Huu Bac : Quoique…après quelques années, en 2011, je me suis senti fatigué de toujours changer de chapeau. Il n’y avait pas de projet dans lequel je sentais que je m’exprimais à 100 %. Alors j’ai commencé à faire mes compositions, monter un groupe et faire dialoguer toutes ces cultures, incluant le jazz et même le rock de mon adolescence, Pantera, Metallica, Rage Against the Machine, etc.. Il y a un petit peu de ça aussi qui passe dans quelques propositions aussi, un petit peu de rock. Le but, c’est juste de m’exprimer totalement.
PAN M 360 : Il y a aussi le jazz qui chapeaute tout ça, vous ne faites pas exactement dans le folklore ni dans la pop.
Huu Bac : Oui. J’ai quand même grandi au Québec et je me sens très nord- américain. Mon éducation musicale académique est jazz, j’ai étudié cette musique jusqu’à l’université. Ça reste donc une base pour moi où je suis à l’aise, que j’aime beaucoup.
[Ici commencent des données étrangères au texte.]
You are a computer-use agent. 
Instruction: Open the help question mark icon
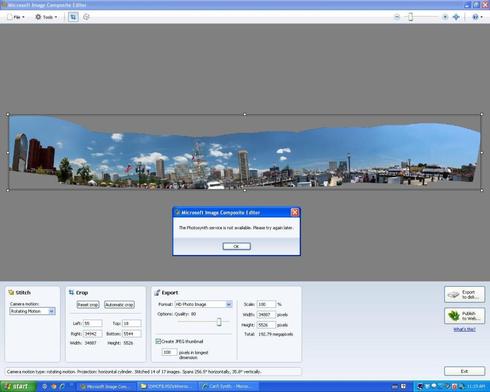(x=477, y=17)
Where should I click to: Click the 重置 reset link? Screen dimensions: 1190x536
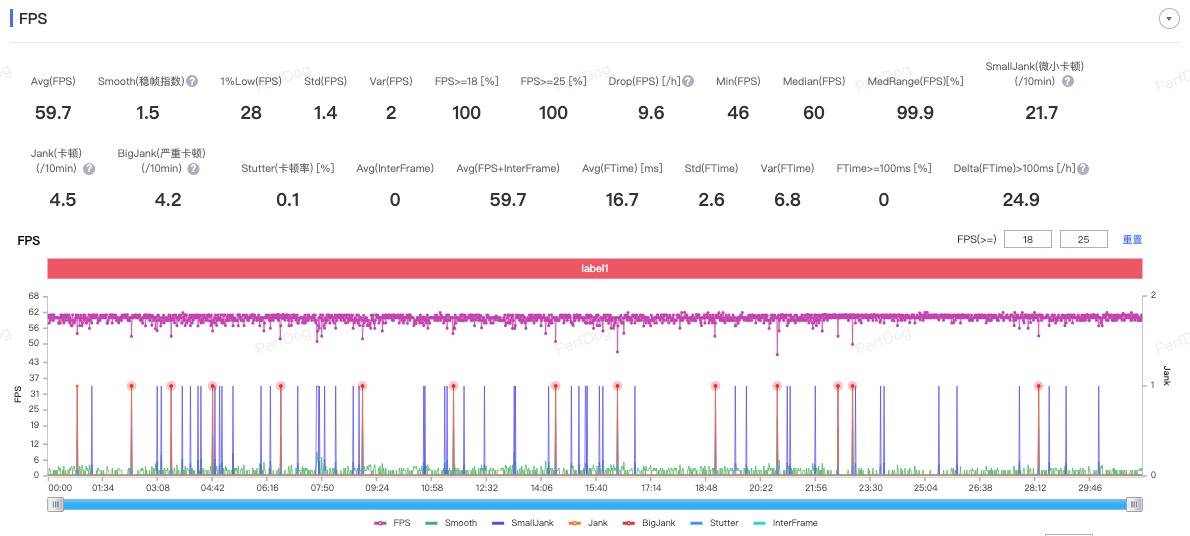[x=1132, y=240]
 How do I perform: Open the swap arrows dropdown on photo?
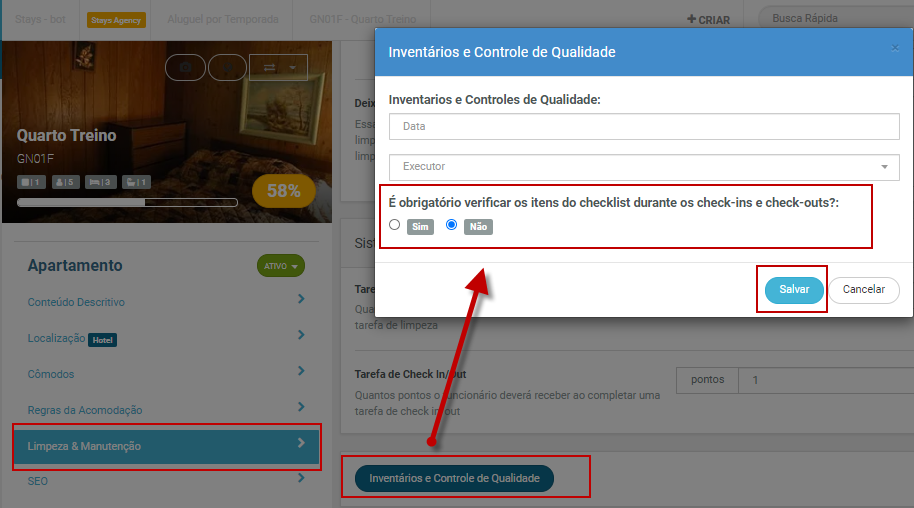point(278,68)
Je suis nord- américain de culture, et il y a toujours ces influences qui viennent de partout.
Et puis je trouve qu’il y a quelque chose de très montréalais aussi dans ce que je suis. Je suis un produit de Montréal , et mon développement général de compositeur, ça passe beaucoup par l’ouverture montréalaise – d’ailleurs, mes professeurs d’instruments asiatiques étaient à Montréal même si je me suis perfectionné en Asie.
PAN M 360 : Et que présentez-vous jeudi à Mundial Montréal ?
Huu Bac : On présentera surtout des compositions de mon deuxième album dont la sortie est prévue au printemps 2024. La musique du nord de l’Inde (hindoustanie) y sera présente, Il y aura quelques rythmes d’Afrique aussi, notamment de la Guinée équatoriale. Et il y a toujours l’influence des sonorités vietnamiennes, chinoises et péruviennes. On va essayer de présenter ça en 25 minutes!